* [Requirement 1]: Copy out the passage of the post about John Green's "Everything Is Tuberculosis" starting at "I preordered the" and ending at "diseases of injustice.".
* [Requirement 2]: Carry on writing the post about John Green's "Everything Is Tuberculosis" from where it stops.

+++ Text excerpt

John Green: Everything Is Tuberculosis
This is not a review of John Green's new nonfiction book, "Everything Is Tuberculosis." We live in a time of great uncertainty about the future, and every day we watch as the guardrails around democracy and government services the world relies on become eroded further and further.
In the midst of this, John Green published a very important book highlighting what it means to live with a disease of injustice. Given the context, I don't think I could be objective about whether it's a good book and whether you should read it.
I preordered the book based on my love of John Green's book of nonfiction essays, The Anthropocene Reviewed: Essays on a Human-Centered Planet. To me, that book was simultaneously heartbreaking, fascinating, hopeful, and a meditation on the beautiful yet quirky details that define what it means to be human in the modern era. And while "Everything Is Tuberculosis" was some of those things, I think I was wrong to expect more of that from a book about epidemiology and diseases of injustice.

++++++
+++ Information supplied

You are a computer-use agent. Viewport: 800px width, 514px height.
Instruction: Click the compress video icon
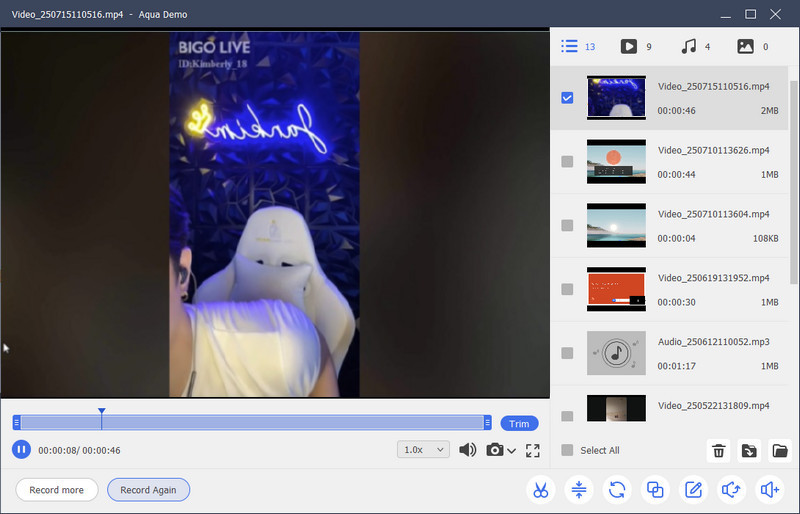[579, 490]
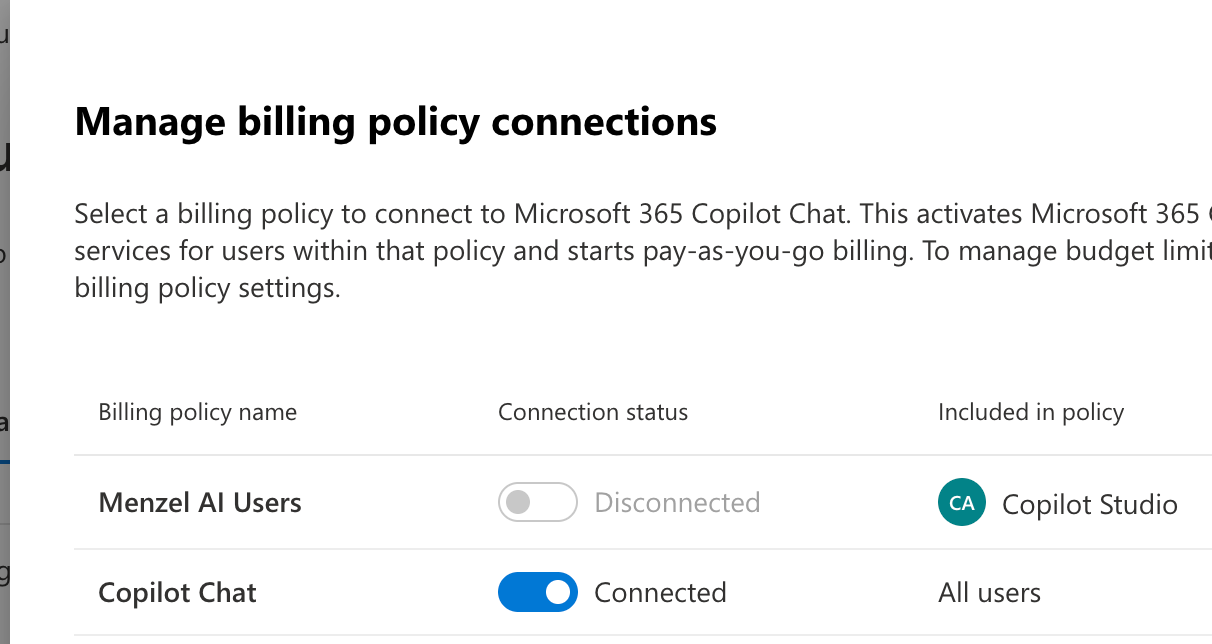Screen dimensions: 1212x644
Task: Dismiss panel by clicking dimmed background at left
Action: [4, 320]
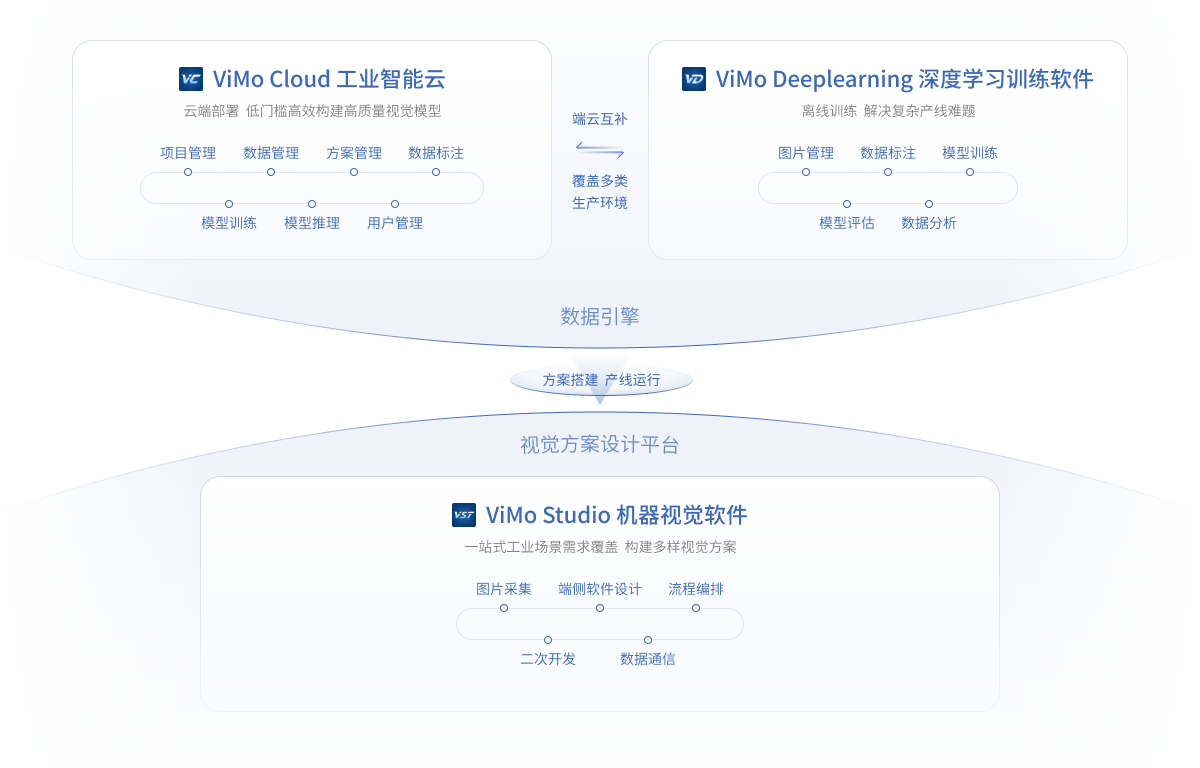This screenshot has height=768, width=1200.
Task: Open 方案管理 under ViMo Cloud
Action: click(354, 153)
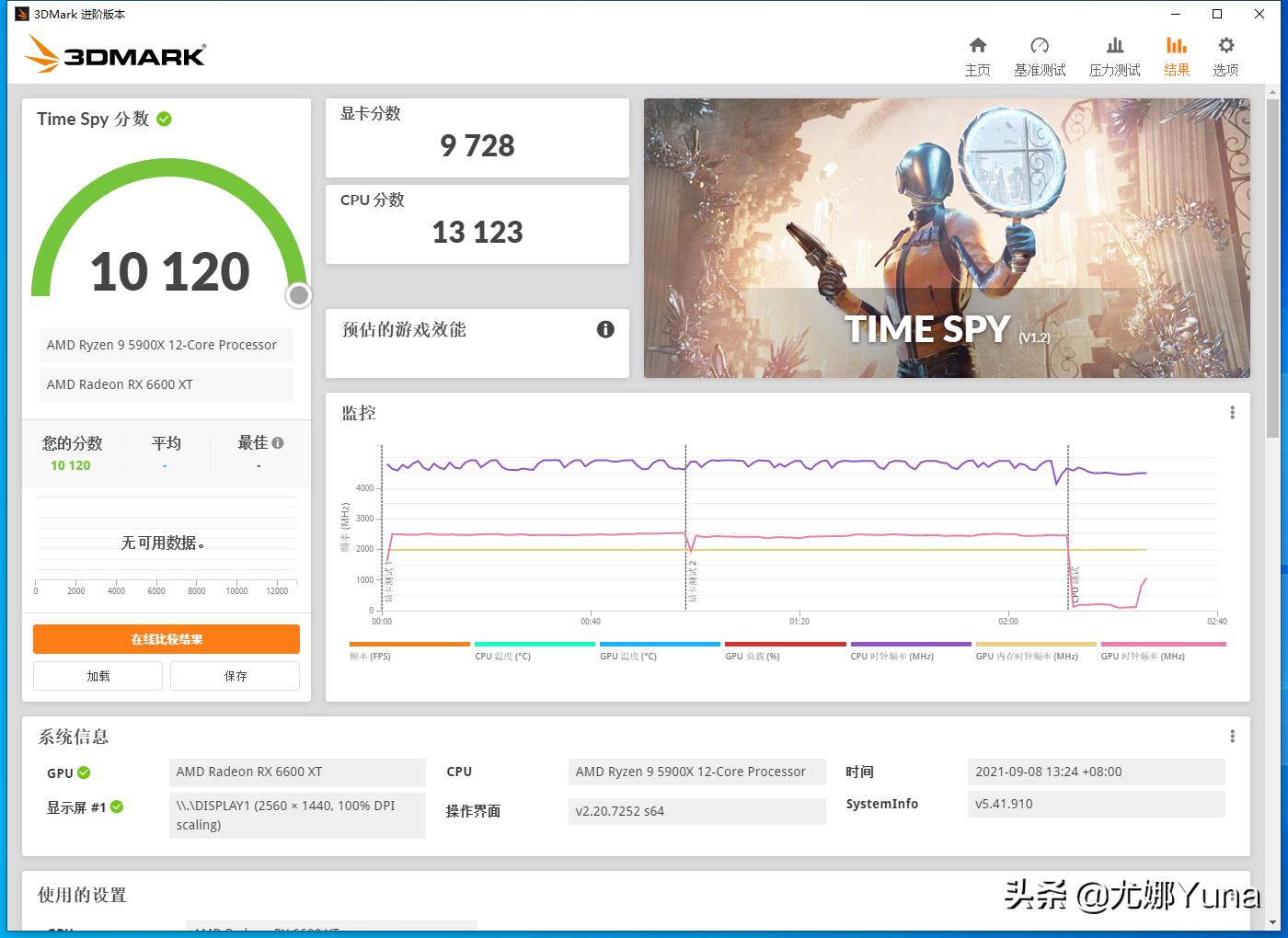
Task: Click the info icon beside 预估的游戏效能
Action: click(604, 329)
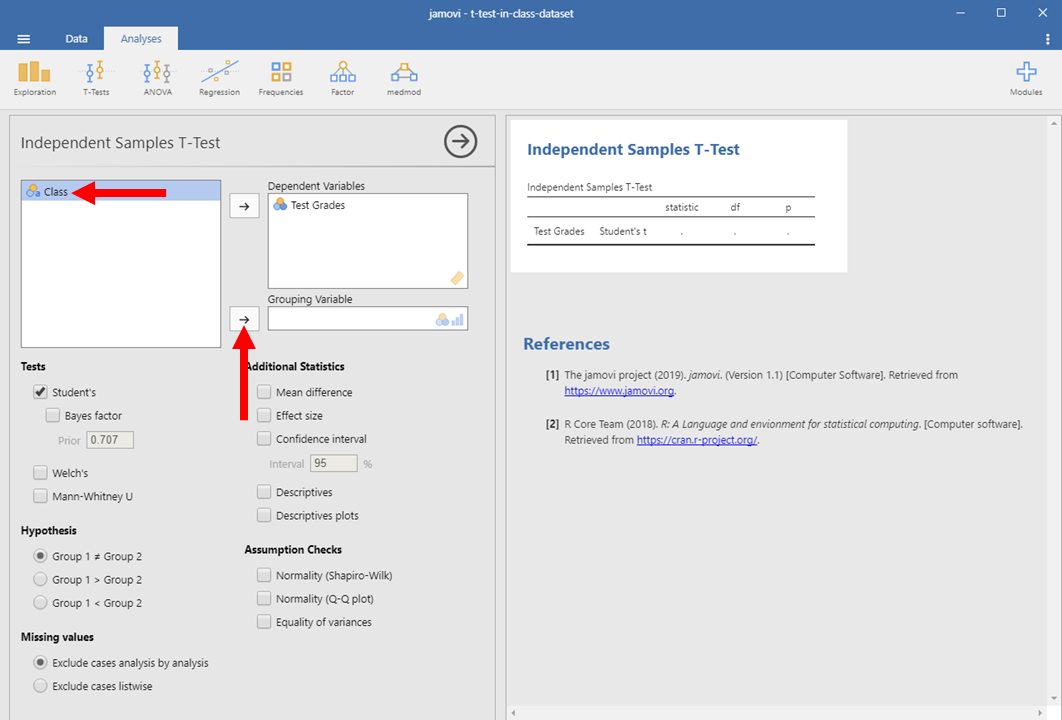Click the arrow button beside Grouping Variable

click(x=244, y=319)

++++++

* [Task result 1]:
I preordered the book based on my love of John Green's book of nonfiction essays, The Anthropocene Reviewed: Essays on a Human-Centered Planet. To me, that book was simultaneously heartbreaking, fascinating, hopeful, and a meditation on the beautiful yet quirky details that define what it means to be human in the modern era. And while "Everything Is Tuberculosis" was some of those things, I think I was wrong to expect more of that from a book about epidemiology and diseases of injustice.

* [Task result 2]:
For me, it was a good book at the wrong time. When I'm already feeling anxious about the world, the last thing I need is to learn more about suffering and unnecessary helplessness that people feel around the world. At best, these kinds of messages can inspire action and make real, lasting change. And they are important stories to tell. But for me, in this moment, it was just a hard way to spend my daily reading practice.